Об андерграунде уже так много сказано, что, кажется, — все. Но вот закавыка: чем больше проговаривается, тем менее понятно, о чем, собственно, речь. В результате сегодня редкое понятие может тягаться с ним как по своей смысловой размытости, так и по противоречивости отношений к любому влагаемому смыслу. Дополнительную интригу создает контраст данной коллизии с каменной тяжеловесностью и почти могильной однозначностью звучания и буквального значения самого слова. Но все это не было бы достаточным основанием для увеличения суммы сказанного, если бы не робкая надежда хоть что-то уяснить — ну хоть для себя самого.
Даже оценки советского андерграунда — вполне, казалось бы, заштампованного и теперь уже по определению исторического явления — колеблются в диапазоне от признания его роли в искусстве, культуре и общественной жизни 60-х, 70-х и 80-х как эпохальной до непризнания самого факта его существования. Здесь, правда, можно уловить некоторую «позиционную» закономерность: для тех, кто обитал и осознавал себя в нем или потреблял его креативную продукцию, он так или иначе реален и актуален, а для тех, кого там никаким местом не было (либо для тех, чье «главное» место было не там), нет как не было и его самого (либо было что-то такое призрачное и обманчивое). Этот разброс вполне естествен не только по причине человеческого естества. Советская реальность, хоть была довольно просто устроена, обладала, как и положено безвременью, выраженной мифологичностью и миражностью. Вопрос сводился к тому, кто что считает миражем и в какие мифы верит.

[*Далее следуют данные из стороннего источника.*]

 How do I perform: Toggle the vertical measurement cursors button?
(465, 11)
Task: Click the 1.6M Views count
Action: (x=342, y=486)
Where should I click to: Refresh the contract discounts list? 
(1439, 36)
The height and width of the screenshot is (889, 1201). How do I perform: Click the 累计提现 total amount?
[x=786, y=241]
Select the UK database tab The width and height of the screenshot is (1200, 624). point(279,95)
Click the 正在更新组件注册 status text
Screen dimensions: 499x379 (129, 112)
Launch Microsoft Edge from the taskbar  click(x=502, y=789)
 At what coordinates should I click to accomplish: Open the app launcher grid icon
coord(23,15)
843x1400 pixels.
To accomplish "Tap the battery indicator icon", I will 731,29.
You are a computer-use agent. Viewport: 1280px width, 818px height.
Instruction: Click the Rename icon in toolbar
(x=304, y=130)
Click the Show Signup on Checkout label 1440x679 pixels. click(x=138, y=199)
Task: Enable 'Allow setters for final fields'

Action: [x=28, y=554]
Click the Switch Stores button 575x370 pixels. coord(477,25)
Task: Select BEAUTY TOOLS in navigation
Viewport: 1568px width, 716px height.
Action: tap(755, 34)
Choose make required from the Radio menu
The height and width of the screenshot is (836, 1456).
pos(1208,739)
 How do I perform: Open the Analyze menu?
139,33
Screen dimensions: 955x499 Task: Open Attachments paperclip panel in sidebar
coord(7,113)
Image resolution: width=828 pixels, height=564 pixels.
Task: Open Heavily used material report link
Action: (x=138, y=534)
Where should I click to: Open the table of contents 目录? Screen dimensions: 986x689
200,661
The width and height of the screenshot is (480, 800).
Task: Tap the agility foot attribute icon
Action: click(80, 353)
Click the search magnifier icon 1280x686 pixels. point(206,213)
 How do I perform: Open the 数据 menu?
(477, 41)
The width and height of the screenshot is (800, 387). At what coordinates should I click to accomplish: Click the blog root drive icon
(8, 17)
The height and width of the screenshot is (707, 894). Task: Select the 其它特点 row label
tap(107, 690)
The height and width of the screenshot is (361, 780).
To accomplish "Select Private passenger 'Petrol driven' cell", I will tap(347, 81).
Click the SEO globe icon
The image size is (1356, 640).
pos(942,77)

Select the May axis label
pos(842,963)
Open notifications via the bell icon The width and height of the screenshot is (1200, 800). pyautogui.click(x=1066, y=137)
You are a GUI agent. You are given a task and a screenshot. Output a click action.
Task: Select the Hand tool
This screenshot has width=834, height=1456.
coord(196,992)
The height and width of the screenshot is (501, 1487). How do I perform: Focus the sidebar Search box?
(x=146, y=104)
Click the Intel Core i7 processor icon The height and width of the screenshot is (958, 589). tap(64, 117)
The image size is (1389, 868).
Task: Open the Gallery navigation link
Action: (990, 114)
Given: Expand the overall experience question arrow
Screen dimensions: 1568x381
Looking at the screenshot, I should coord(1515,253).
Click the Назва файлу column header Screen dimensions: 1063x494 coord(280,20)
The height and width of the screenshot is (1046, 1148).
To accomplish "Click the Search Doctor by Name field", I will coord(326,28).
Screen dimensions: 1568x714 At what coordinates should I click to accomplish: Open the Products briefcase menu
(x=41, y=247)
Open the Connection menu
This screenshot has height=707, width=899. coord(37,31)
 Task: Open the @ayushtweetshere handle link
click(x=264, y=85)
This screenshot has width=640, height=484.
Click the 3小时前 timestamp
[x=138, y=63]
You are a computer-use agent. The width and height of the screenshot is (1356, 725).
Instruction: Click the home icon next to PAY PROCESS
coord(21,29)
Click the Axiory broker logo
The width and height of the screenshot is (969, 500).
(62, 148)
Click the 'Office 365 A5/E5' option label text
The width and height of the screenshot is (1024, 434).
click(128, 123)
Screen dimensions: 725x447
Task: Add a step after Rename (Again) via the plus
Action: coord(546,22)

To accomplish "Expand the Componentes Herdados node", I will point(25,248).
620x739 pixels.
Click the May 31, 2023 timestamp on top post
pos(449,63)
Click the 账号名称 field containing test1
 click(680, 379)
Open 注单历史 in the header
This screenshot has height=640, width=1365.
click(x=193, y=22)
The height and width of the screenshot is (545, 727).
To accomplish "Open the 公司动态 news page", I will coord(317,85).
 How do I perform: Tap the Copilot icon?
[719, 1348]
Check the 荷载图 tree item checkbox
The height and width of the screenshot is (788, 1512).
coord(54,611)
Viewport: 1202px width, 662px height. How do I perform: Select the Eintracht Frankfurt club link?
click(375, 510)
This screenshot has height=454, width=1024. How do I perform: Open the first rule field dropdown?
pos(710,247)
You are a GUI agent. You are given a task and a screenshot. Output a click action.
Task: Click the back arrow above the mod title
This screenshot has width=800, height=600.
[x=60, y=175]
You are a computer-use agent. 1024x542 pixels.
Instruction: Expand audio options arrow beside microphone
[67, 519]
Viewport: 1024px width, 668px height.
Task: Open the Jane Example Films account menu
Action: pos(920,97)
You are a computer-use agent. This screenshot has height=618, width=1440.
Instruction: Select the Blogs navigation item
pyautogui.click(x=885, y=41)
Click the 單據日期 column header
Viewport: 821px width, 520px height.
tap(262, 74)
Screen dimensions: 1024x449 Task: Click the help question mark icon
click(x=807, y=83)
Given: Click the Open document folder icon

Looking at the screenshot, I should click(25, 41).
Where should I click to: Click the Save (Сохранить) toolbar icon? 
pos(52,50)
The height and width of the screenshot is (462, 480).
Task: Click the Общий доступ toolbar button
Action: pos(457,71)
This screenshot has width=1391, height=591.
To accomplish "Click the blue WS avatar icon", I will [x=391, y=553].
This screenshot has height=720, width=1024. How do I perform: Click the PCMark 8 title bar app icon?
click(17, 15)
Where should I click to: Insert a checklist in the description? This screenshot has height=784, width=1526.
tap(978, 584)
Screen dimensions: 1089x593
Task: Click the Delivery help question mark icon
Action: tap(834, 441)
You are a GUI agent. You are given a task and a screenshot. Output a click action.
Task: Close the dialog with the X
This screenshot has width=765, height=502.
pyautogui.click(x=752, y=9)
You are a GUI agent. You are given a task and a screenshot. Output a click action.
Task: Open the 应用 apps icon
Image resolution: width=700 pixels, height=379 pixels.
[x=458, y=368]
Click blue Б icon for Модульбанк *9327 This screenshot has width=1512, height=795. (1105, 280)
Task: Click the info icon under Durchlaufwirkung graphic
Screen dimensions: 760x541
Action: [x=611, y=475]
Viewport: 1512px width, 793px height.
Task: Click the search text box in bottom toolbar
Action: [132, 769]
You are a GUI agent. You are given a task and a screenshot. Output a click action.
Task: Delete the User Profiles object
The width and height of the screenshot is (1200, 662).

Но и обитатели подполья сильно разнились по самоощущениям и оценкам своего положения. В некотором приближении, но с достаточным, как представляется, основанием их можно было разделить на тех, для кого андерграунд — воля: пространство свободного самовыражения, и на тех, для кого оно — тюрьма: вынужденное отбывание «срока» в тесноте, затхлости и изоляции от широкого зрителя и читателя. В пресловутых подвалах на Малой Грузинской, например, многие «нонконформисты» (если не большинство) с ревностью и восхищением следили за успехами Глазунова — придворного нонконформиста; гулкие залы постоянно оглашались стенаниями: «О нас не пишут! Нас заперли в погребе и не дают выставляться в престижных местах!» — и т. д. и т. п. (и это при том, что на ежегодные выставки едва ли не более всех стенавшей «Двадцатки» стояли длиннющие очереди. А еще при том, что затея создать легальную отдушину для выхода нонконформистского пара принадлежала КГБ, и все об этом прекрасно знали). То есть многих художников, несмотря ни на что, не покидало ощущение непорочности в сочетании с убеждением, что их искусство по праву должно принадлежать «народу», а препятствуют этому соитию «злые силы» (примерно те же, что в качестве «добрых сил» породили «Грузинку»). В общем, они были готовы играть по предложенным этими силами правилам — просто алкали корректировки оных в свою пользу: как могли, боролись с «системой» за право функционировать на культурной поверхности или даже верховодить там. А лидеры этого типа андерграундного сознания всегда шуровали на поверхности: Глазунов де-факто победил, не снимая нонконформистского камуфляжа, а Неизвестный так и не смог одолеть Вучетича, обиделся и уехал. Однако оба равно преуспели в создании легенды гонимых борцов.
Только через несколько лет существования в такой андерграундной атмосфере удалось встретить художников, для которых «вторая культура» была, как и для меня, естественной средой обитания — родом добровольной внутренней эмиграции. Правда, параллельно всегда существовал дружеский круг общения, где также отстроенные поэты «составляли большинство». Советский литературный андерграунд — не моя тема. Так что не мной отмечено: он тоже довольно четко делился на тех, кто ко времени начала перестройки не успел «добежать» до советских издательств и официального признания, и тех, кто, слегка перефразируя Тимура Кибирова, просто носил под сердцем то, что носят в Литиздат. В общем, для «нас» андерграундное существование было естественной и единственно приемлемой формой не только артистического, но и человеческого выживания: позволяло одновременно удовлетворять креативный зуд, выяснять отношения с обступающей реальностью и «себя уважать». А зазор, образовавшийся между твоей «второй» и окружающей «первой» жизнью, позволял не влипать в нее и различать многое, неразличимое иначе. Что касается интенций «внешней» эмиграции, то с внутренней ее роднило стремление к свободе (опять же внутренней) и неподцензурности, а со здешними нонконформными конформистами сближало стремление вырваться из тюрьмы, чтобы победить (правда, в другой системе координат).